“A beleza deste filme está na direção perfeita, na interpretação intensa de seus atores (alguns deles em sua primeira experiência), na crueza do tema e, principalmente, na capacidade de mostrar o problema sob diferentes perspectivas, sem apontar o dedo contra alguém”. Assim o jornal Today descreveu “7 prisioneiros”, filme de Alexandre Moratto estrelado por Christian Malheiros e Rodrigo Santoro.
A produção modesta, também protagonizada por Christian Malheiros, custou US$ 20 mil. Abriu o caminho para “7 prisioneiros”. Produzido por Fernando Meirelles e Rahmin Bahrani, o longa foi bancado pela Netflix, que pretende lançá-lo em novembro.
FERRO-VELHO
Malheiros interpreta Mateus, menino do interior paulista com poucas perspectivas na vida, que aceita um trabalho na capital levado por um conhecido, junto com outros três rapazes. Pouco depois da chegada ao ferro-velho de Luca (Rodrigo Santoro), os quatro percebem que caíram em uma cilada.
Não receberão salário, pois se endividaram com o patrão para bancar o muquifo que dividem e a comida simples que os alimenta. A Mateus, um dilema se impõe: é possível negociar nessas condições, ou qualquer tentativa nesse sentido acaba sendo traição aos amigos e cooptação?
Rodrigo Santoro revelou que seu papel foi especialmente difícil devido às atitudes do personagem. Primeiro, teve receio por não ser parecido com a descrição de Luca no roteiro. “Antes de ser um astro de cinema, o Rodrigo é acima de tudo um grande ator”, afirmou Alexandre Moratto.
Santoro também ficou inseguro devido à sua origem, muito diferente daquela do personagem. “Cresci em uma família de classe média, naturalmente privilegiada. Luca tem uma frase que era quase mantra para mim: ele diz que veio da m..., que cresceu num barraco ao lado do esgoto”, comentou o ator.

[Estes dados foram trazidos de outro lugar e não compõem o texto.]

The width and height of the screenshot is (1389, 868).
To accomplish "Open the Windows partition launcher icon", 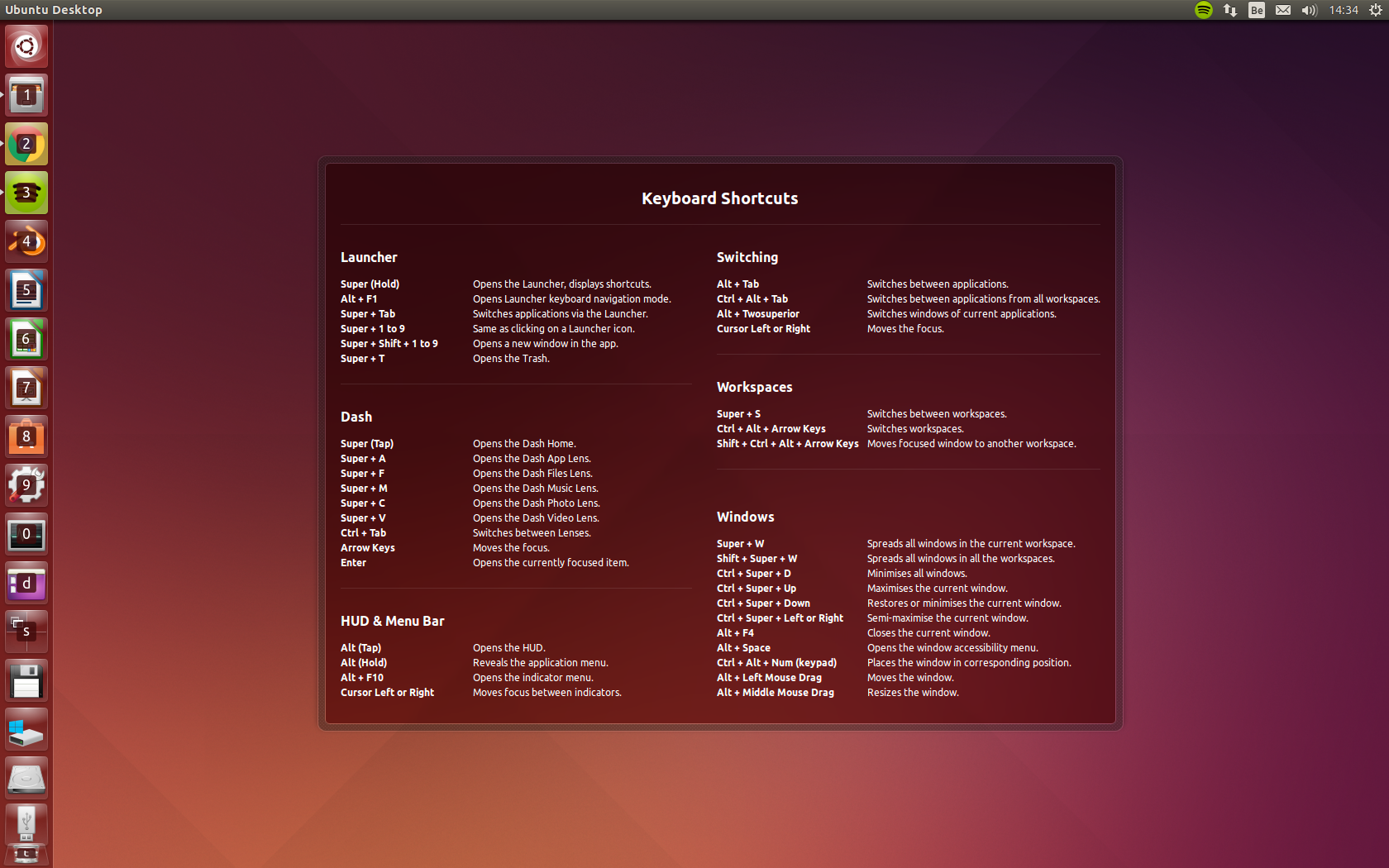I will pos(26,727).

“Já fiz outros personagens de classes sociais diferentes, mas desta vez estava fazendo algo muito realista e específico”, afirmou Santoro.
''Sem a cultura, o país não tem identidade. O que faz o caráter de um povo é sua arte''
Rodrigo Santoro, ator
VILÃO
Aplicado, depois de estudar em livros e reportagens o tema do filme, o ator foi conversar com pessoas em comunidades e com vítimas do tráfico humano. “Queria humanizar o personagem, aprofundá-lo. Não desejava que ele caísse no estereótipo do vilão.”

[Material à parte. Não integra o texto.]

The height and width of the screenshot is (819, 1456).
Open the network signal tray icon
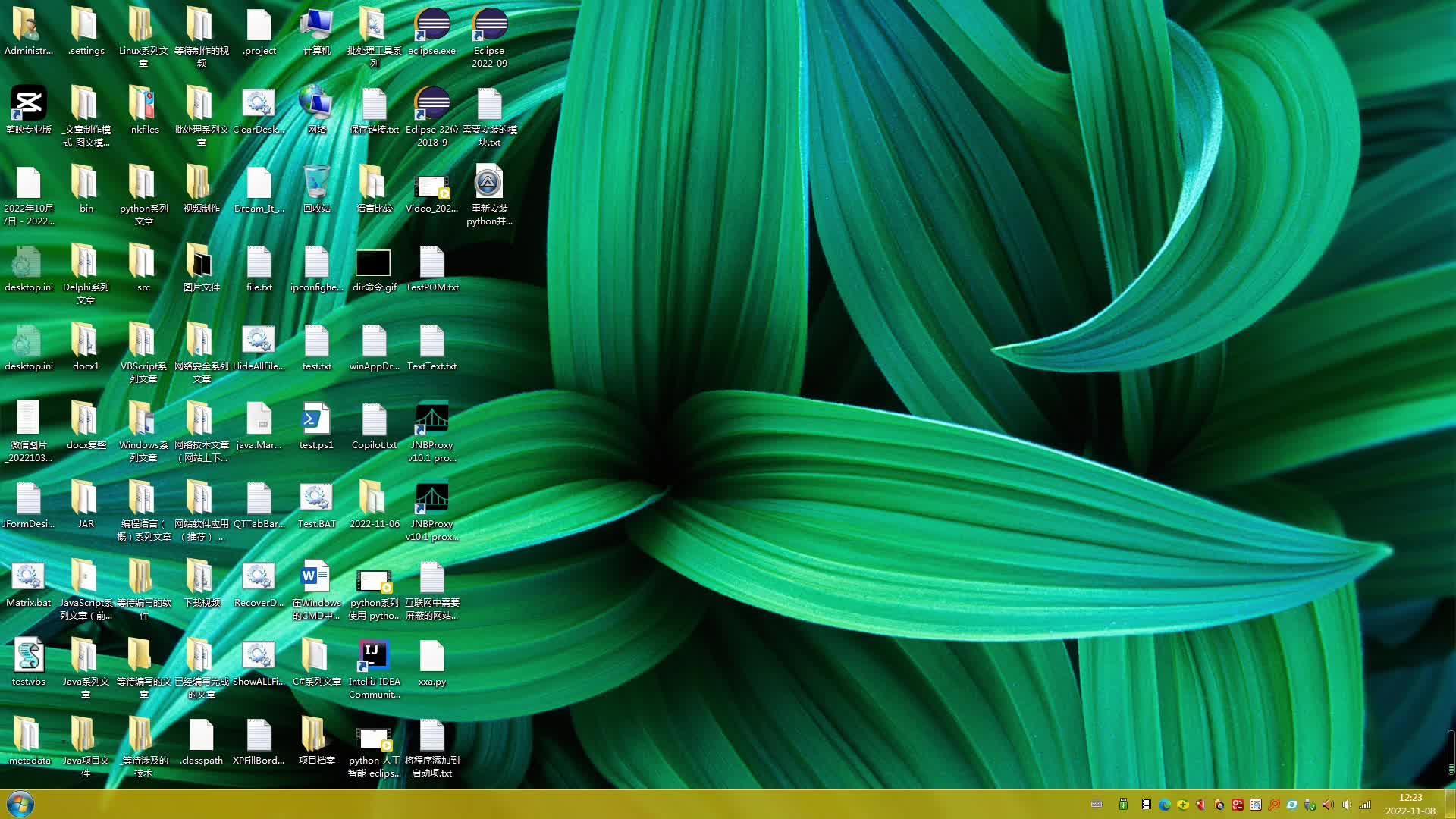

Ao mesmo tempo, seu objetivo era que o espectador não terminasse torcendo por Luca. “Não tem redenção. Ele sabe o que está fazendo, que são coisas terríveis, mas escolhe esse caminho conscientemente e justifica para si mesmo que é porque veio da miséria”, diz Santoro.

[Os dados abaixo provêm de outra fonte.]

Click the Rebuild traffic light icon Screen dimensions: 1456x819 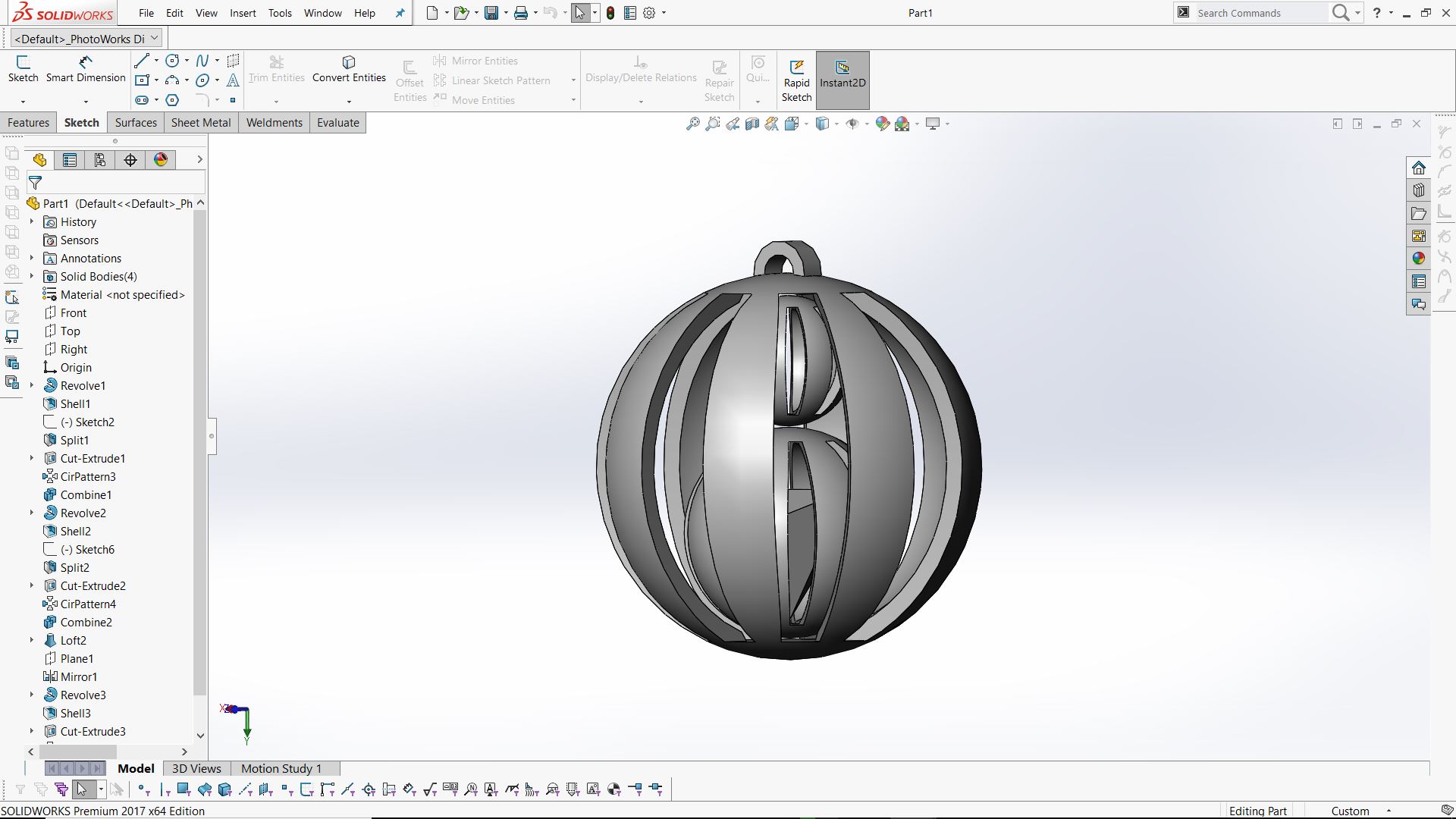click(610, 13)
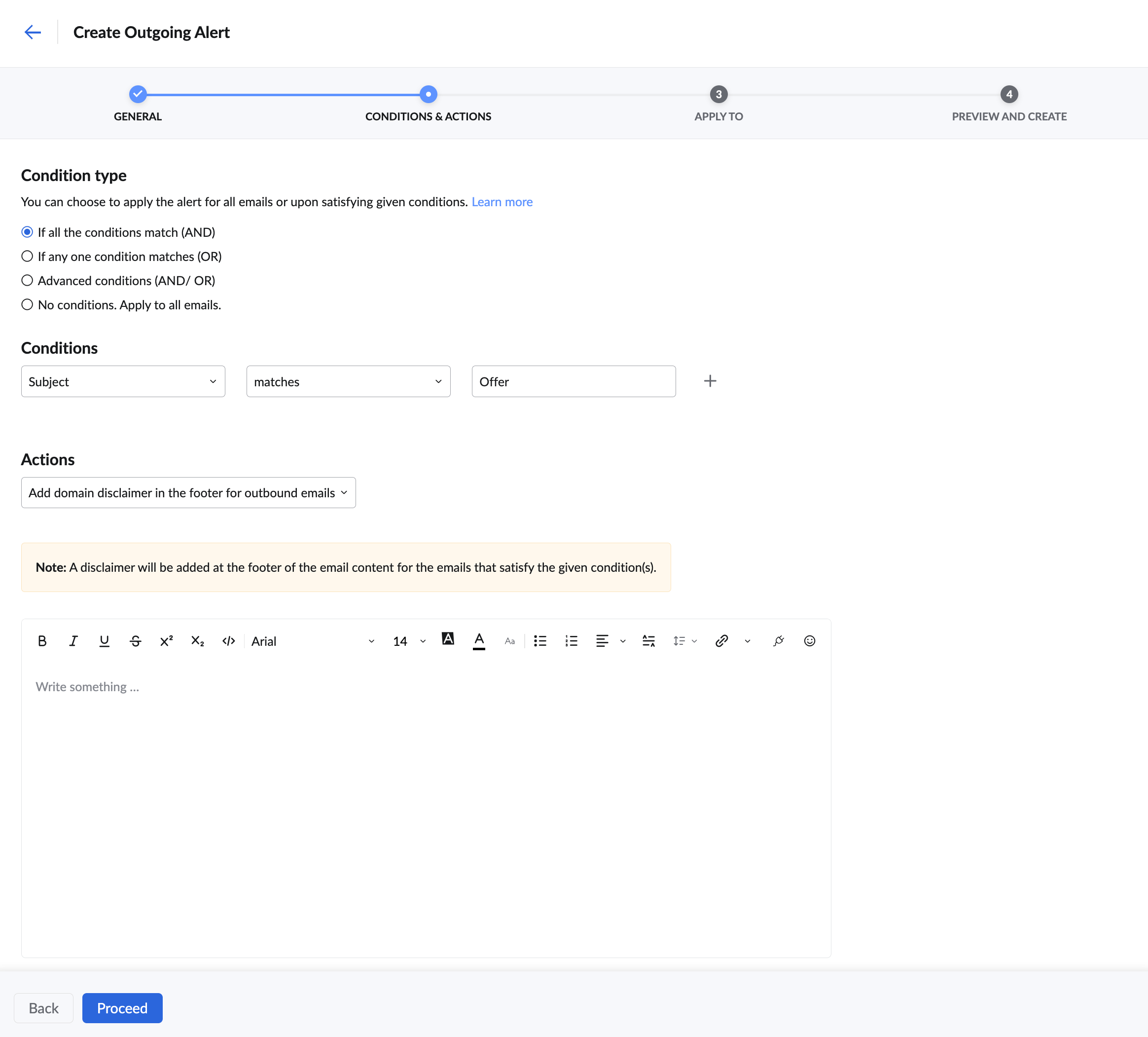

Para Santoro, “7 prisioneiros” é uma grande metáfora. “A história que se passa em um ferro-velho, sobre tráfico de pessoas e condições degradantes de trabalho, levanta uma discussão mais abrangente. O filme tenta fazer um retrato de como o abismo social, produto de um sistema excludente, pode relativizar conceitos éticos e valores. O espectador fica com a pergunta: quem é culpado e quem é inocente quando a gente está falando de sobrevivência?”, analisa.
Ao passear em Veneza com a mulher, Mel Fronckowiak, o ator percebeu como em cada esquina a cidade respira arte. “Foi muito inspirador e ao mesmo tempo dolorido”, revelou.
“Ver aqui a valorização da cultura e da arte e sentir o que está acontecendo no Brasil com a nossa cultura, com o cinema. A cultura nos torna únicos em relação ao mundo. Sem a cultura, o país não tem identidade. O que faz o caráter de um povo é sua arte. É pela sensibilização por meio das artes que a gente começa a ver o outro”, conclui.
VITRINE ITALIANA
Além de “7 prisioneiros”, o Brasil mandou para Veneza “Deserto particular”, de Aly Muritiba, atração da seção Jornada dos Autores; “Ato”, curta de Barbara Paz exibido no Horizonte Curtas; “A salamandra”, de Alex de Carvalho, que passou na Semana da Crítica; e o curta “Lavrynthos”, de Fabio Rychter e Amir Admoni, exibido na seção Bienalle College Roma/Realidade Virtual.